● **Exercises to complete**:
- a) In the Syderstone text, in what year was St Mary's church remodelled and reduced in size?
- b) Return the part of the Syderstone text that begins at the words "St Mary's, the" and stops after the words "refurnishing in 1859.", copied word for word.
___ Text excerpt
St Mary's, the parish church, is one of 124 round-tower churches in Norfolk, as is the nearby church at Barmer. St Mary's has a service every Sunday at various times.

In its present form the church has its origins in the Norman period, but may date from earlier. It was remodelled and reduced in size in 1785, and underwent major restoration and refurnishing in 1859.

The initials "A. R." on the church gates refer to Amy Robsart, whose family were lords of the manor. She and her husband, Robert Dudley, later Earl of Leicester, lived for a time at Syderstone Hall, which no longer stands. She died young amid rumours that her husband had poisoned her. She provided the basis for a novel, Kenilworth, by Sir Walter Scott. The village hall is named after her.

==Wildlife==
It is famous for the natterjack toads which have been seen near the popular but overgrown duck pond. Syderstone is also known for its large common, which spans roughly 4 sqmi. Much wildlife can be seen there including snakes, hares, rabbits and foxes.

In a field alongside the road that passes the duck pond there is a World War II Home Guard pill box. On a bright spring day in 1944 or 1945 two P-51 Mustangs collided over Barwick Hall Farm near Stanhoe. One of the Mustangs crashed on Syderstone Common, killing the pilot.
______
___ Recorded data
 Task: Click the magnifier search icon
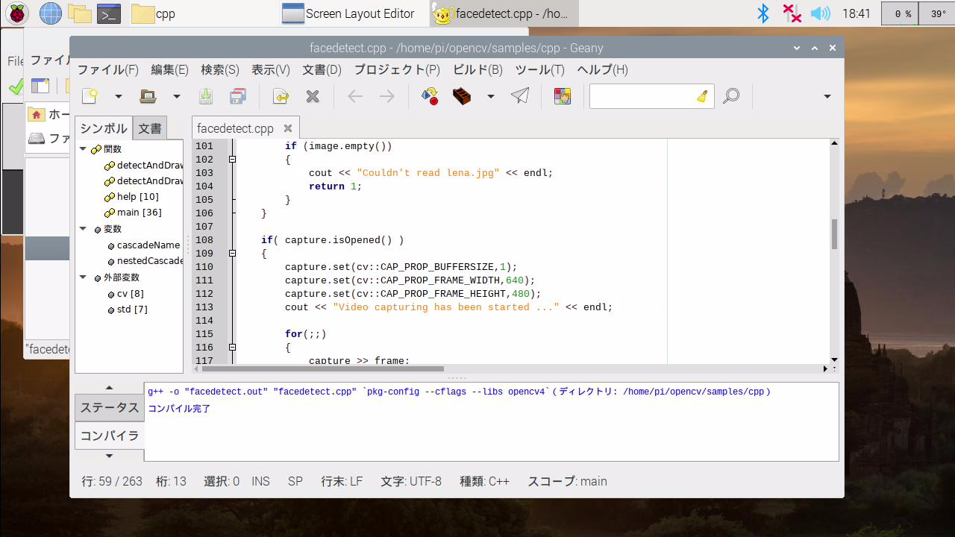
______
● **Exercise results**:
- a) 1785

- b)
St Mary's, the parish church, is one of 124 round-tower churches in Norfolk, as is the nearby church at Barmer. St Mary's has a service every Sunday at various times.

In its present form the church has its origins in the Norman period, but may date from earlier. It was remodelled and reduced in size in 1785, and underwent major restoration and refurnishing in 1859.